___ Text for analysis ___

2. Restricted stock units (RSUs), once vested and payable, would be settled in Shares on a one-for-one basis.
3. On December 8, 2025, pursuant to the Merger Agreement, each outstanding RSU of the issuer held by the reporting person was automatically converted into an RSU of Boeing denominated in shares of Boeing common stock (a Boeing RSU). The number of shares of Boeing common stock subject to each such Boeing RSU is equal to the product (rounded to the nearest whole number) of (i) the total number of Shares subject to such issuer RSU immediately prior to the Effective Time (as defined in the Merger Agreement) multiplied by (ii) the Exchange Ratio. Any accrued but unpaid dividend equivalents with respect to any such issuer RSU was assumed and became an obligation with respect to the applicable Boeing RSU. Each such Boeing RSU continues to be governed by the same terms and conditions (including vesting terms) as were applicable to such issuer RSU immediately prior to the Effective Time.
Remarks:
/s/ David Myers, Attorney-in-Fact 12/08/2025
** Signature of Reporting Person Date
Reminder: Report on a separate line for each class of securities beneficially owned directly or indirectly.
* If the form is filed by more than one reporting person, see Instruction 4 (b)(v).
** Intentional misstatements or omissions of facts constitute Federal Criminal Violations See 18 U.S.C. 1001 and 15 U.S.C. 78ff(a).
Note: File three copies of this Form, one of which must be manually signed. If space is insufficient, see Instruction 6 for procedure.

___ Provided records ___

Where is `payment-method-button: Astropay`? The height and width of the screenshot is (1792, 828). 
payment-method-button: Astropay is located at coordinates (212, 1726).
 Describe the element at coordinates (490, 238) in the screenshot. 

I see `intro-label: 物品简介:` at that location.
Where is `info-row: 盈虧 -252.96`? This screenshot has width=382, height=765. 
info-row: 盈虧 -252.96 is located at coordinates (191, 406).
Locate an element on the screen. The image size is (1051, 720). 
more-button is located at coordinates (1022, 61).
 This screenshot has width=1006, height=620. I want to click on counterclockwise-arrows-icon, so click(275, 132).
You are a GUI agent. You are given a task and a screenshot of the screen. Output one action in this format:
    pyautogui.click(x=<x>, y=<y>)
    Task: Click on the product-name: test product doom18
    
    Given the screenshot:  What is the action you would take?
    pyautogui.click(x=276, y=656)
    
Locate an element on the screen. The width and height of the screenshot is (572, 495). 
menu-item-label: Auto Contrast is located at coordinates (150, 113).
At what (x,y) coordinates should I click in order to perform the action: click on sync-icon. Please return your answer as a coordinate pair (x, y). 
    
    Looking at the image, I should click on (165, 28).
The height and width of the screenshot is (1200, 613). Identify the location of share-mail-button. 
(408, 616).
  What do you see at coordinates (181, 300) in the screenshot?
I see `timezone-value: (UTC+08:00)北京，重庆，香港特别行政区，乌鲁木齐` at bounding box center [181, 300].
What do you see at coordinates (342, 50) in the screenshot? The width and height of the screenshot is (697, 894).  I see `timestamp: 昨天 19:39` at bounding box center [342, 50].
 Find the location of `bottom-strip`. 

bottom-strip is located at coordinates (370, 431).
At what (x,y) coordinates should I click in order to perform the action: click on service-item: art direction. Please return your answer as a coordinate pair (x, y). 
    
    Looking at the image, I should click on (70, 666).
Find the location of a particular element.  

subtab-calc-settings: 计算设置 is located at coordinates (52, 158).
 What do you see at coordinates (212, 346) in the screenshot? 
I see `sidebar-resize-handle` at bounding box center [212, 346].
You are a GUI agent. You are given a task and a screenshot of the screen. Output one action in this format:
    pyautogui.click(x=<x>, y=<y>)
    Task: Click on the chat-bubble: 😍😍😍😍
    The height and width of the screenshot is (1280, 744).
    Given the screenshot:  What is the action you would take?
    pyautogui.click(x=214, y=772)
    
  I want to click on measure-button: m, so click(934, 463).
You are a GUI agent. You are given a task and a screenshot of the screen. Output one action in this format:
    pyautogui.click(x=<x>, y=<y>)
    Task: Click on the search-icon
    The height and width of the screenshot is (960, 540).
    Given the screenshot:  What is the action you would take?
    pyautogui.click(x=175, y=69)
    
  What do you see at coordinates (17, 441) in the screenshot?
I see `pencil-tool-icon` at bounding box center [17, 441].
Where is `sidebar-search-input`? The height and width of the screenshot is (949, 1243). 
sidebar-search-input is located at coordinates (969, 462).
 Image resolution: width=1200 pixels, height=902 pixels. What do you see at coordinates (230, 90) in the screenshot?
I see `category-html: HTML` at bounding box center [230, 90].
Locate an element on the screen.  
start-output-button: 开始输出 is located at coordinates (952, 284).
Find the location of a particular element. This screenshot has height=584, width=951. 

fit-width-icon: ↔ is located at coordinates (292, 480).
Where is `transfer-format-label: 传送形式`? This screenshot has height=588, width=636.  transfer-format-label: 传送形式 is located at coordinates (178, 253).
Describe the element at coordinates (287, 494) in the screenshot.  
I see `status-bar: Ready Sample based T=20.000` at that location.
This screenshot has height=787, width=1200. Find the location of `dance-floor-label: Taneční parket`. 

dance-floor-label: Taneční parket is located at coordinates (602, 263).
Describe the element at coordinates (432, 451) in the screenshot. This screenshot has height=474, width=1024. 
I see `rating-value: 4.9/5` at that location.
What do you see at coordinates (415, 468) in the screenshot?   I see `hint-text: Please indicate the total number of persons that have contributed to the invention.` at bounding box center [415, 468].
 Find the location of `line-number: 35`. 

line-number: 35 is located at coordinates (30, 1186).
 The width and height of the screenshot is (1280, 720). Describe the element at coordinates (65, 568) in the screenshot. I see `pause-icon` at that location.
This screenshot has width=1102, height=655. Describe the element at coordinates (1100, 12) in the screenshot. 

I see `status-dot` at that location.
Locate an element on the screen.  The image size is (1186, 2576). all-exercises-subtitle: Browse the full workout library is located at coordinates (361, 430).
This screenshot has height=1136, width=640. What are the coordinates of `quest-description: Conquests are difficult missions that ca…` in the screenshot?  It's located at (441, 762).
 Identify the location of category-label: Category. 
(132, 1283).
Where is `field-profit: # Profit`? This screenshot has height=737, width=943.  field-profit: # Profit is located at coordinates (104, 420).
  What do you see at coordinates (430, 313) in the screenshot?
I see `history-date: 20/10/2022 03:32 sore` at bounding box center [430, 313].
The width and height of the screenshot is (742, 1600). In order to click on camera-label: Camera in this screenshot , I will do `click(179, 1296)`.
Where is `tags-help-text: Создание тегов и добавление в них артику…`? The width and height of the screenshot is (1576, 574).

___

(What you need to do):
**1)** Which instructions and statutory provisions does the filing excerpt cite? List every one.
**2)** Reproduce the part of the filing excerpt starting at "3. On December" and ending at "the Effective Time.".

(Answer list):
**1)**
- Instruction 4 (b)(v)
- 18 U.S.C. 1001
- 15 U.S.C. 78ff(a)
- Instruction 6

**2)**
3. On December 8, 2025, pursuant to the Merger Agreement, each outstanding RSU of the issuer held by the reporting person was automatically converted into an RSU of Boeing denominated in shares of Boeing common stock (a Boeing RSU). The number of shares of Boeing common stock subject to each such Boeing RSU is equal to the product (rounded to the nearest whole number) of (i) the total number of Shares subject to such issuer RSU immediately prior to the Effective Time (as defined in the Merger Agreement) multiplied by (ii) the Exchange Ratio. Any accrued but unpaid dividend equivalents with respect to any such issuer RSU was assumed and became an obligation with respect to the applicable Boeing RSU. Each such Boeing RSU continues to be governed by the same terms and conditions (including vesting terms) as were applicable to such issuer RSU immediately prior to the Effective Time.